MOUNT AIRY — At a time when a child is diagnosed with autism on average every 20 minutes, local residents aren’t taking this lying down but preparing to hit the trail for an event scheduled Saturday.
The seventh-annual Surry Walk for Autism shows that while it is the fastest-growing serious developmental disability in the United States, so are fundraising and awareness efforts to combat autism locally.
“I know that 2,200 people have signed up,” 2018 Autism Walk Director Bridget Soots said Monday.
It will be held Saturday at Riverside Park in Mount Airy, with registration beginning at 8 a.m. and the awareness walk on the nearby Ararat River Greenway at 9 a.m., along with Zumba sessions.
The event sponsored by the Surry County Chapter of the Autism Society of North Carolina is held in conjunction with April being Autism Awareness Month. “Love Completes the Puzzle” is this year’s theme, which refers to the longtime symbol for autism — a puzzle piece denoting how autistic people suffer from a perplexing condition.
Autism Spectrum Disorder affects their ability to understand what they see, hear and otherwise sense. It is a brain disorder that impacts communication, social interaction and behavior. No two people are affected the same, with a cure for autism unavailable at present.
However, with individualized treatment, education and support, children and adults can improve and develop skills that allow them to function in the community.
Making a difference
Coupled with the awareness and show of unity at Saturday’s walk, especially among families with children diagnosed as autistic, is a fundraising component that organizers say involves all money generated staying in Surry County to help alleviate the problem.
The funds mainly have been used to provide resources and support in local schools to better deal with autistic students.
This includes educational workshops and one-on-one training for teachers in Surry County, along with training for parents, respite care to families and help for those in need for medical reasons. A summer camp also is envisioned this year for local autistic individuals.

= RECORDS =
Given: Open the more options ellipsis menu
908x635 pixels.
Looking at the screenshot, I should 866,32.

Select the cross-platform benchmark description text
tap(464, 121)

...

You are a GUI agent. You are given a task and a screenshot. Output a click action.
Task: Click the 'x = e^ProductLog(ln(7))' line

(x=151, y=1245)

---

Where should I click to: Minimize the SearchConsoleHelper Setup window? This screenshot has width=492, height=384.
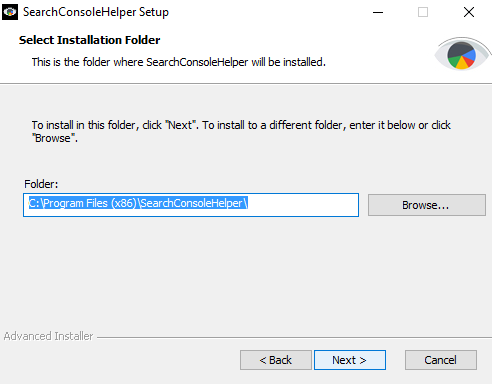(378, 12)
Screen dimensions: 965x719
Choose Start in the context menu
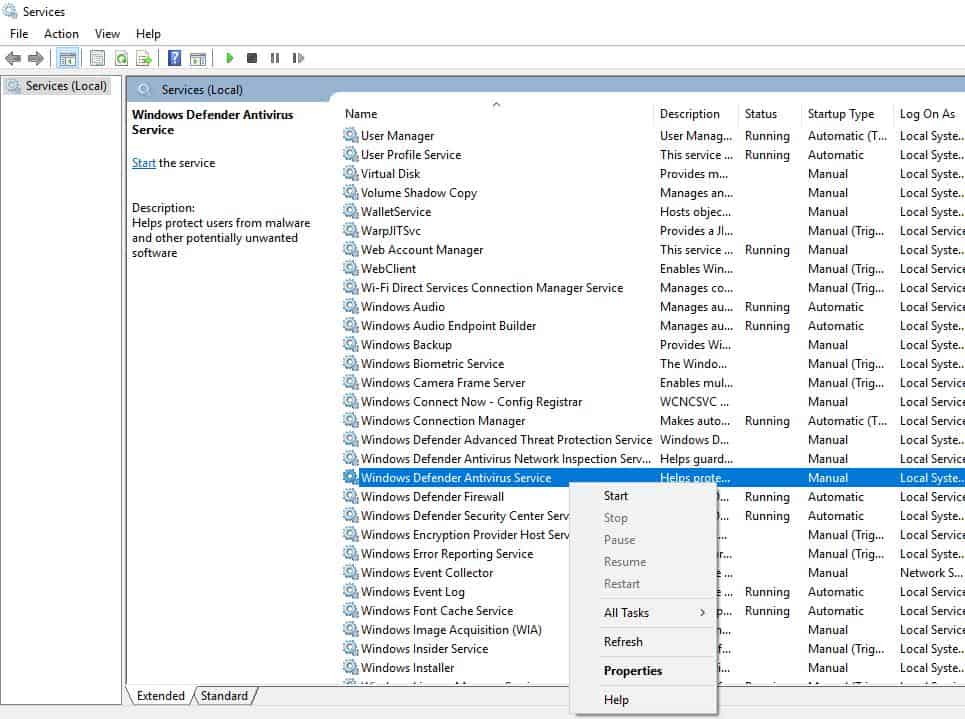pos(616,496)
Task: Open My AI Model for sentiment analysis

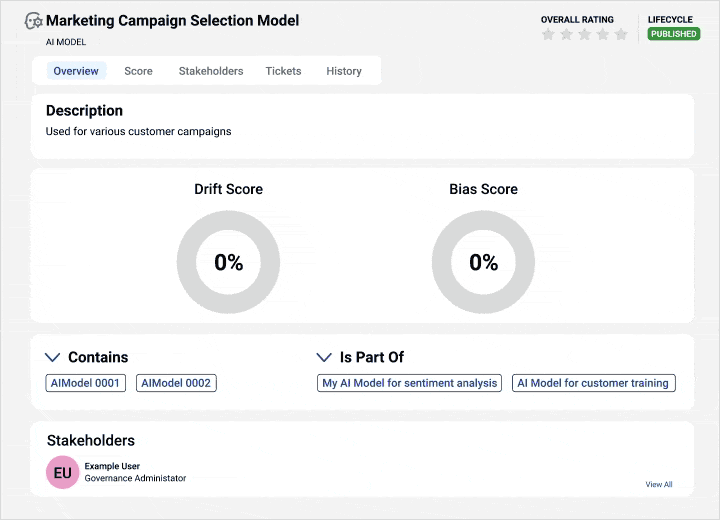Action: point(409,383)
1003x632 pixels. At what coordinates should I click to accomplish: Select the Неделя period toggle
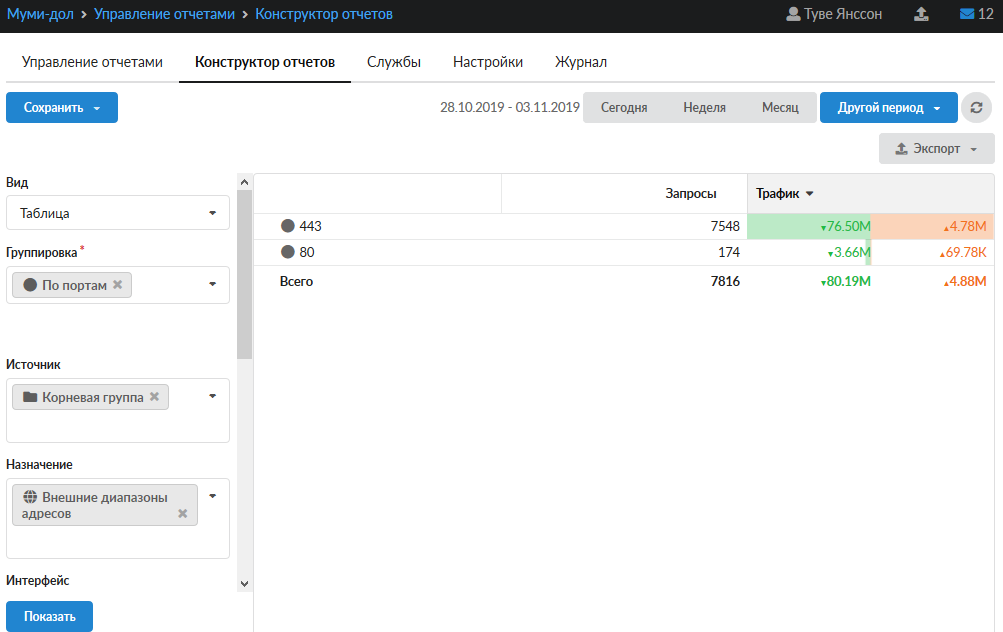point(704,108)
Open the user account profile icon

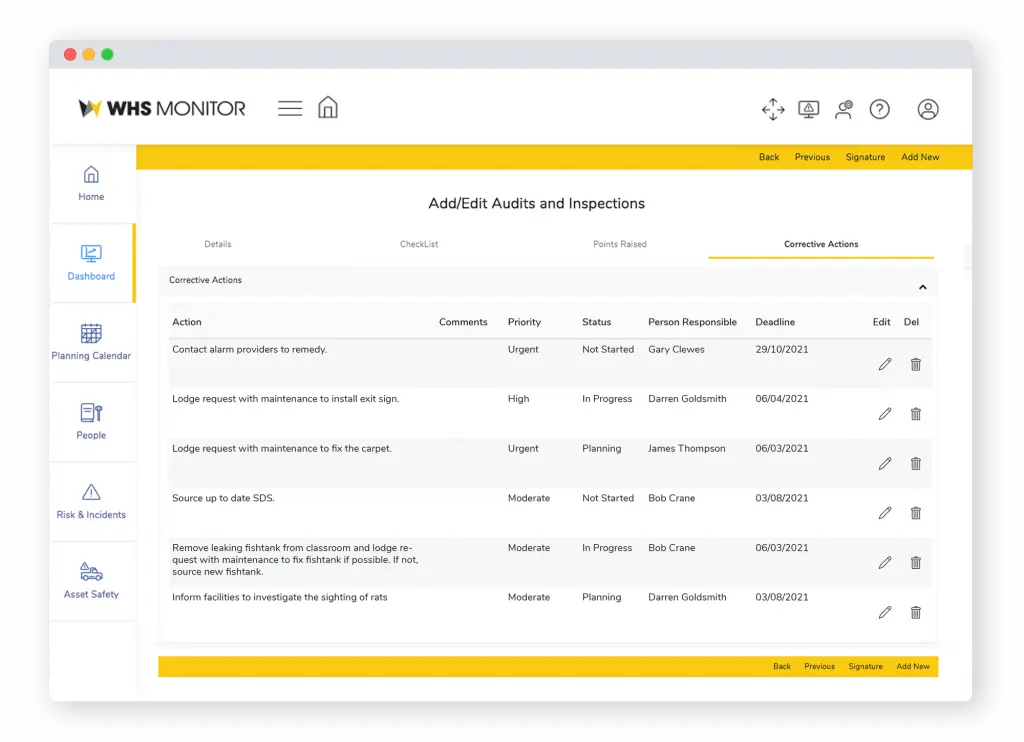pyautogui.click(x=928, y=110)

= WHAT NEEDS TO BE DONE =
Continue the news article about the Surry Walk for Autism in Mount Airy, picking up right after its final sentence.

= THE ANSWER =
“Last year, our goal was $45,000 and we raised $50,000 and this year our goal is $50,000,” Soots said, which reflects the hope of a similar excess for 2018.
Support is coming through two main ways, making a contribution as a sponsor and/or leading a walk team at one’s company.
“Most of them are individual families that get up a team for their diagnosed child,” Soots explained of those participating, with names such as “Team Luke” or “Team Drew.”
Local businesses also form teams, including a new one sponsored by Walgreens which is doing much to aid the cause, with the director further citing a Lowe’s hardware group.
The sales of T-shirts are a key part of the fundraising effort for the walk along with sponsorship proceeds.
More than 80 sponsors have come on board this year, according to Soots, who has an autistic son, Caiden, 13.
Local Girl Scouts also will aid autism efforts Saturday by selling food items donated by Panera Bread Co., with the money generated to go toward the overall event proceeds. This will include bagels, muffins and more.
In addition to the team efforts, the walk is open to individuals who may show up Saturday and lend their support.
“We have some people,” Soots said, “who come and pay $10 just to participate in the walk.” She can be reached at 336-401-7105 by anyone with questions.
A resource fair geared toward those affected by autism also will be part of Saturday’s activities.